Of the participants, 59 percent were involved in paid employment, 36 percent in volunteering, and 14 percent in caregiving. (Some participants were involved in more than one type of activity.) The three aspects of engagement measured for each of these activities were vigor (“At my work, I feel bursting with energy”), dedication (“I am enthusiastic about my job”), and absorption (“I am immersed in my work”). The low, medium, and high engagement classifications were created by splitting the groups of people who engaged in these activities into even thirds.

The researchers first compared the participants involved in the three types of productive engagement with those who did not perform that type of activity. In this analysis, no difference was found between the psychological well-being of those doing paid work or volunteering, and those who were not. In contrast, individuals involved in caregiving showed poorer psychological well-being compared to those who were not. However, this picture changed once levels of engagement were taken into account. Interestingly, among those who took part in paid work or volunteering activity, those individuals who had low or medium levels of engagement had significantly poorer psychological well-being compared to those who were not involved in paid work or volunteering. Yet those who had high levels of engagement in either paid work or volunteering had significantly greater psychological well-being than those who did not engage in these activities. For caregivers, a different pattern emerged: For these individuals, low and high levels of engagement were associated with poorer psychological well-being, compared to non-caregivers. However, those caregivers with medium levels of engagement showed higher psychological well-being compared to non-caregivers.

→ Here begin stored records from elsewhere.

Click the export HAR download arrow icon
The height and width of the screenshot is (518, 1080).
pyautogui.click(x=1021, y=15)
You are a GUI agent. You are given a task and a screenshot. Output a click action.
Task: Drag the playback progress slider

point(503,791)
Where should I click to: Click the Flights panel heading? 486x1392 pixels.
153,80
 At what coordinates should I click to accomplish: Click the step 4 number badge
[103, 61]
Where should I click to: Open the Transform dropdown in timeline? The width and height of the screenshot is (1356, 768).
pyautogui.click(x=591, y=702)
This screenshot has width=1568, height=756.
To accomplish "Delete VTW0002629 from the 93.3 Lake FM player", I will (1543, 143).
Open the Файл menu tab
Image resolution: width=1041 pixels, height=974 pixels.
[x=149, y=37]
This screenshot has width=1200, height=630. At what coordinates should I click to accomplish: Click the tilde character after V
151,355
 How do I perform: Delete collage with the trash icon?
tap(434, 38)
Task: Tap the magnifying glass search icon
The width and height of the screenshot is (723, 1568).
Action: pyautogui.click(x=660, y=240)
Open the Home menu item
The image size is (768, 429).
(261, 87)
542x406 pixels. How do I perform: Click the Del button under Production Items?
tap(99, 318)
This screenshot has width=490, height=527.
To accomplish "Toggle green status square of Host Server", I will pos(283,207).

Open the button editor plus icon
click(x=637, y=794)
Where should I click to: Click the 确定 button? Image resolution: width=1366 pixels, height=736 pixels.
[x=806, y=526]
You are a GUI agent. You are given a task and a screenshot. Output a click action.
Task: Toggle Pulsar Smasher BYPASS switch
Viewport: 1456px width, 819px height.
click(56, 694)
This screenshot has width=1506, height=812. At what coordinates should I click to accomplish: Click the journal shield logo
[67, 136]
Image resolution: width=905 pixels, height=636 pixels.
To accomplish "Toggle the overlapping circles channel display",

This research suggests that the positive psychological impact of productive roles may depend on an individual’s degree of engagement in such roles. It may not be enough to merely encourage volunteering in hopes of it having a positive psychological impact on an individual. Instead, this research suggests the psychological importance of finding volunteering activities in which the volunteer feels highly engaged. For caregivers, on the other hand, the research suggests that an intermediate level of engagement may lead to a positive psychological impact, but that too much or too little engagement could be psychologically detrimental. As the authors note, information about the subjective experiences of the individuals in any of these roles is important in order to determine whether such involvement is beneficial or not to midlife and older adults. Facilitating participation that can lead to positive psychological outcomes requires attention to the level of engagement of each participant.


Matz-Costa C, Besen E, James JB, et al. Differential impact of multiple levels of productive activity engagement on psychological well-being in middle and later life. The Gerontologist (2014); 54 (2): 277–289.